The US withdrew from a treaty with Iran after the treaty was used in a UN court to complain about its sanctions.

While US officials claim they are earnestly seeking a new nuclear deal and even a treaty with the Islamic Republic of Iran, they are busy scrapping old treaties that have endured for decades and spanned half a dozen US presidents, two different governments in Iran, a hostage crisis and the bombing of a civilian airliner.

On Oct. 3, Secretary of State Mike Pompeo announced that the United States would be terminating the Treaty of Amity with Iran, calling it “39 years overdue.” Formally known as The Treaty of Amity, Economic Relations, and Consular Rights Between the United States of America and Iran, it was signed in 1955 in Tehran under President Dwight Eisenhower and Iran’s king at the time, Mohammad Reza Shah, who ruled the country until 1979.

While the Islamic Republic of Iran and the United States formally severed ties in 1980 after the 1979 Islamic Revolution and the Iran hostage crisis in which 52 American diplomats in Tehran were held for 444 days, the treaty established that the top United Nations court — the International Court of Justice (ICJ) — be used to settle disputes. The ICJ had previously been used by both the United States after the hostage crisis and by Iran after a US warship shot down an Iranian commercial airliner in the Persian Gulf in 1988.

The US decision to leave the treaty, however, was prompted after the ICJ ruled in favor of Iran regarding US sanctions, which were applied against the country after the United States pulled out of the Iranian nuclear deal, formally known as the Joint Comprehensive Plan of Action (JCPOA). Pending the finalization of its review of Iran's demand that the United States lift sanctions and pay compensation for damages, the ICJ ruled that the United States should lift sanctions on humanitarian goods such as food and medicine as well as spare parts for civilian aircraft.

Iran certainly saw the ICJ ruling as a victory. The country’s foreign minister, Mohammad Javad Zarif, tweeted after the ruling, “UN top court rules that US must comply with obligations violated by reimposing sanctions on Iranian people when exiting JCPOA. Another failure for sanctions-addicted USG and victory for the rule of law. Imperative for [international] community to collectively counter malign US unilateralism.”

In announcing the end of the treaty, Pompeo called Iran’s claim at the ICJ “meritless,” accused Iran of “abusing the ICJ for political and propaganda purposes,” and added, “Iran is attempting to interfere with the sovereign rights of the United States to take lawful actions necessary to protect our national security.” According to the terms of the treaty, it will take a year to be fully terminated.

The irony of the United States leaving one treaty while simultaneously calling for another treaty was not lost on Iran’s foreign minister. “US abrogated JCPOA — a multilateral accord enshrined in UNSC Resolution 2231 — arguing that it seeks a bilateral treaty with Iran,” Zarif tweeted. “Today US withdrew from an actual US-Iran treaty after the ICJ ordered it to stop violating that treaty in sanctioning Iranian people.
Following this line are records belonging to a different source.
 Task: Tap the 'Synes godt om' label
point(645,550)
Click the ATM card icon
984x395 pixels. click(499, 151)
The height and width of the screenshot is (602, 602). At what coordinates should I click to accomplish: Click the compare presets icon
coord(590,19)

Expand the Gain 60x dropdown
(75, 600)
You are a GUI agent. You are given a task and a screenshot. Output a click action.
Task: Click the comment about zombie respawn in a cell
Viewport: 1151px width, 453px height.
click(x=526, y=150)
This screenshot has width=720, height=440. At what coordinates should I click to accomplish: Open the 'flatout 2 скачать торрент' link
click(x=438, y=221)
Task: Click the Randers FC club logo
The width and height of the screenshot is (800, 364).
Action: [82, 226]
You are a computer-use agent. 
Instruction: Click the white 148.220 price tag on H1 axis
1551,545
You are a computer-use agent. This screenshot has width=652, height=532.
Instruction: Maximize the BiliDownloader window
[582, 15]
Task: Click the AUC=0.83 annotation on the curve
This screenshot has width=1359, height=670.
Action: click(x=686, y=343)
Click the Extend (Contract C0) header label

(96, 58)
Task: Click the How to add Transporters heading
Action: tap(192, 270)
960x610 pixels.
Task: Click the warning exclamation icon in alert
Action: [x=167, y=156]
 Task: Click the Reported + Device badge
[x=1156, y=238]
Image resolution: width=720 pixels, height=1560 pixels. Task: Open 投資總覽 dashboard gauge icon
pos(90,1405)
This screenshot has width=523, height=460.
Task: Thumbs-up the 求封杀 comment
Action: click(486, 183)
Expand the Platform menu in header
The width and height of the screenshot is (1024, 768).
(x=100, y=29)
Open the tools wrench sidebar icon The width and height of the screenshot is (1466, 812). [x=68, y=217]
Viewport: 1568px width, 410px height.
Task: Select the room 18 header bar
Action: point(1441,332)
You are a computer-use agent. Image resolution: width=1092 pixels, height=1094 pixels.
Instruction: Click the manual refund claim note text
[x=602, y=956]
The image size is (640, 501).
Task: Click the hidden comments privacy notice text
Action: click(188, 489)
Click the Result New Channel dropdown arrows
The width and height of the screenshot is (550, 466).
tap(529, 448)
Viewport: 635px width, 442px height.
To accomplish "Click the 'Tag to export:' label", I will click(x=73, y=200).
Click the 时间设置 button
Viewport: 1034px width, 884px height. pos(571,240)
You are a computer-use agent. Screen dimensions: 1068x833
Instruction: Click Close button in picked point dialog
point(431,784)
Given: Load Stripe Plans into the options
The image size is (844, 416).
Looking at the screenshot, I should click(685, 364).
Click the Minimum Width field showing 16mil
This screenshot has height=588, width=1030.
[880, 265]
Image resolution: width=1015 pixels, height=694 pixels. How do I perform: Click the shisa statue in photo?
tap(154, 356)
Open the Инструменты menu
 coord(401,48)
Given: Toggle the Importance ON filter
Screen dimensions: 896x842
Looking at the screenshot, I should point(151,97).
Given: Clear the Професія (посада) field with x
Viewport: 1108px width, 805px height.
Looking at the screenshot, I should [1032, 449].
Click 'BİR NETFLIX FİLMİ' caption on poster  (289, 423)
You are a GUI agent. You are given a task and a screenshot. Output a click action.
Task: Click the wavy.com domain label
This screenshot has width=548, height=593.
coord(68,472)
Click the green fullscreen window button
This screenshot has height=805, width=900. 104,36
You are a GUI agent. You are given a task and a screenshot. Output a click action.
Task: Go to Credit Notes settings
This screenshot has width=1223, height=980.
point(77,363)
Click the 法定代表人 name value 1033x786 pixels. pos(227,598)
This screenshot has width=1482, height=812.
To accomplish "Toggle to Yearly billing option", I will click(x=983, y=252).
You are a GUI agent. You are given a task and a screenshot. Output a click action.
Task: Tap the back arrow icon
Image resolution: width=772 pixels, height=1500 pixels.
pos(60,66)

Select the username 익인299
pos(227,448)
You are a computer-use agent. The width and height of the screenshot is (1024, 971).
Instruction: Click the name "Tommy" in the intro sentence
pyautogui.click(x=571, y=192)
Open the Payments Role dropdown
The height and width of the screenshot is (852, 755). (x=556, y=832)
Outlaw regime.”

As mechanisms to settle disputes are disregarded, Iran-US tensions show no signs of subsiding. During a speech at Azadi stadium, Iran’s Supreme Leader Ayatollah Ali Khamenei addressed the mounting tensions and reports of US President Donald Trump’s beliefs that the Iranian government will collapse. “These dreams remind one of 40 years ago in which Americans and their domestic servants would talk about the collapse of the government in six months time,” Khamenei said to the crowd of 100,000 Basijis, his first speech at the venue in decades. “But today, four decades of the life of the Islamic Republic have passed.”

Khamenei said America’s last resort to confront Iran is through sanctions, but that in taking this path they will fail and receive a “slap in the face.”